### Exercise prompt:
Reproduce the lines of these rows verbatim, omitting the pictures.

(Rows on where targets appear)

++++++++

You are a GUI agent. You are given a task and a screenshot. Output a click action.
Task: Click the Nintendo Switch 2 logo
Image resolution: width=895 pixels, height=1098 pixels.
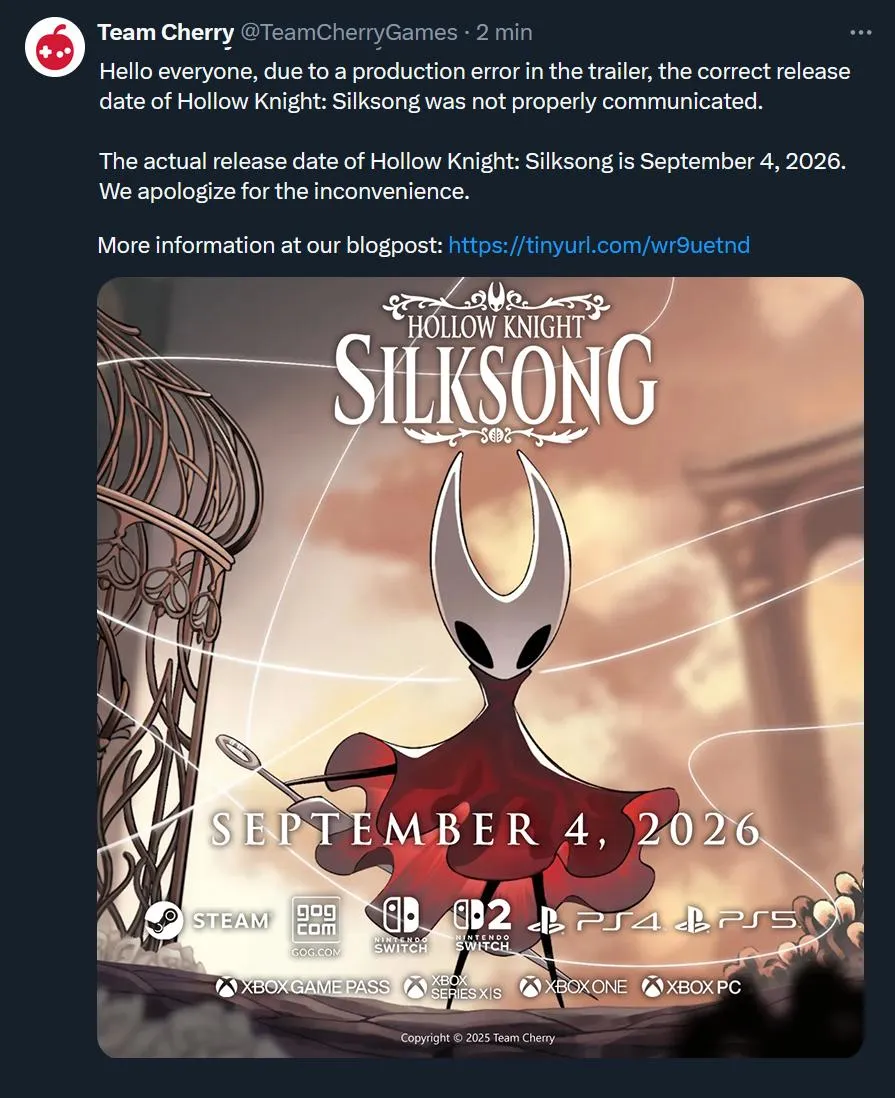(483, 924)
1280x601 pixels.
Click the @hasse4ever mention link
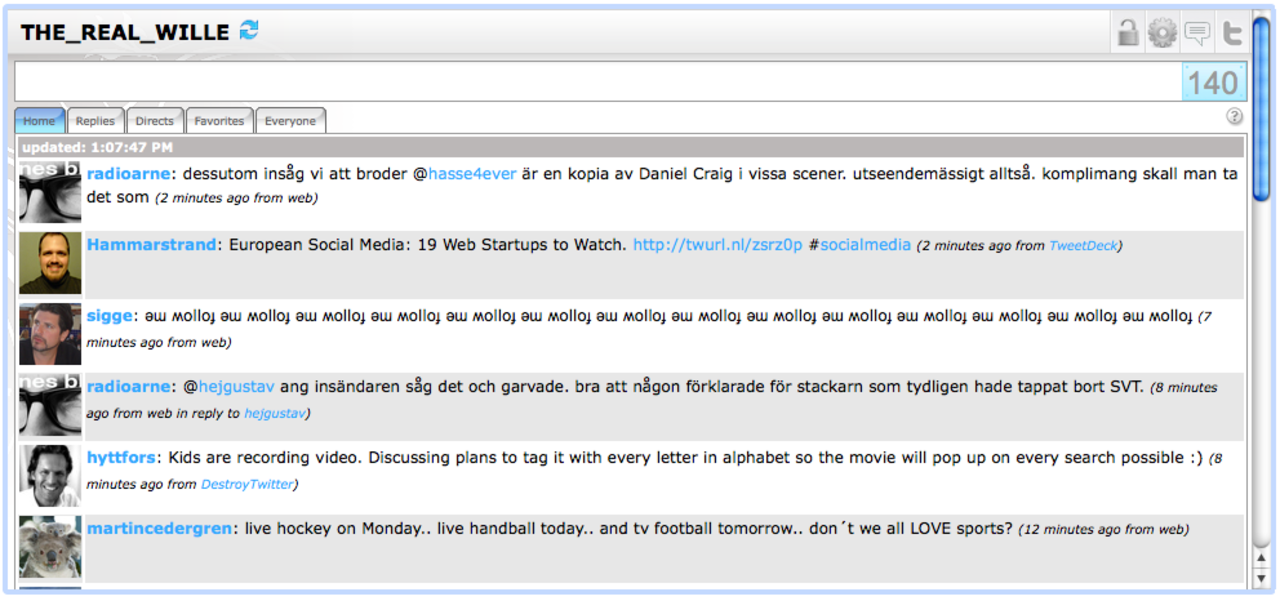click(x=472, y=174)
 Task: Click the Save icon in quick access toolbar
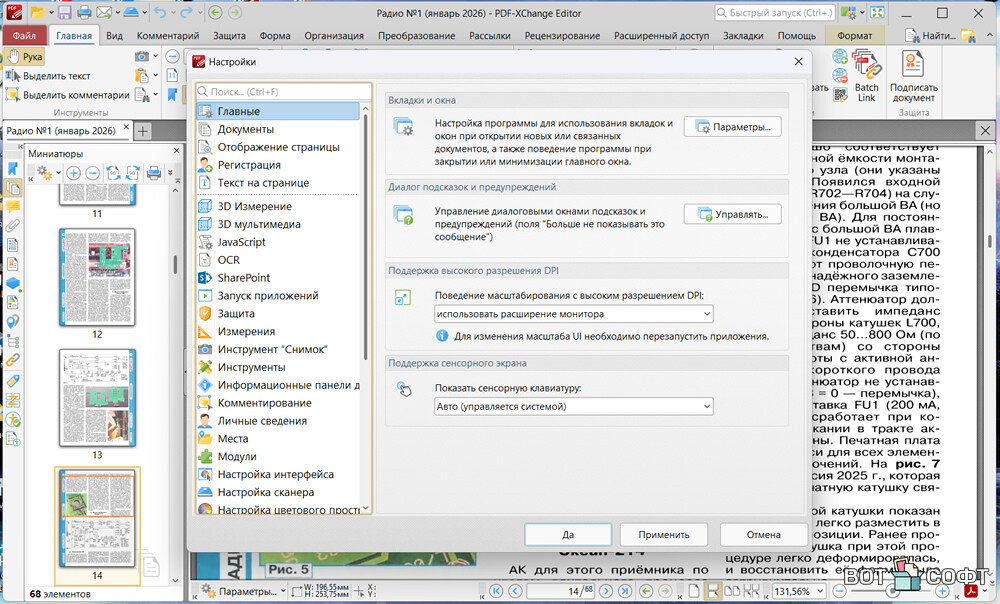coord(65,13)
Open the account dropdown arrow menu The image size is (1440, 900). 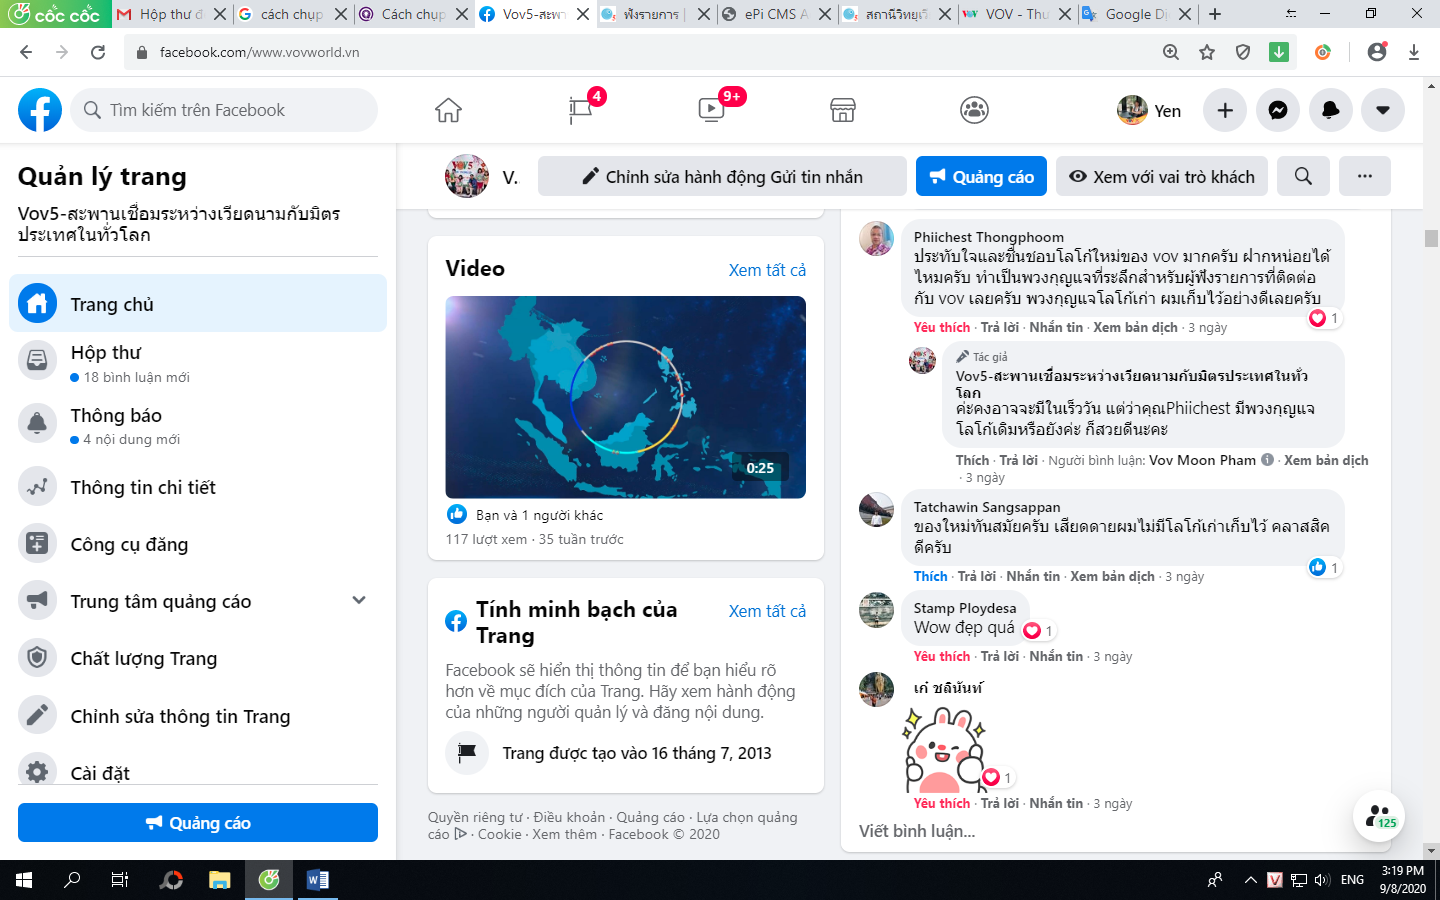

++++++++

### Response to the task:
You are a GUI agent. You are given a task and a screenshot. Output a click action.
Task: Click the Nintendo Switch 2 logo
Image resolution: width=895 pixels, height=1098 pixels.
(483, 924)
1280x601 pixels.
Click the @hasse4ever mention link
click(x=472, y=174)
 Task: Click the Save icon in quick access toolbar
coord(65,13)
Open the account dropdown arrow menu The image size is (1440, 900). 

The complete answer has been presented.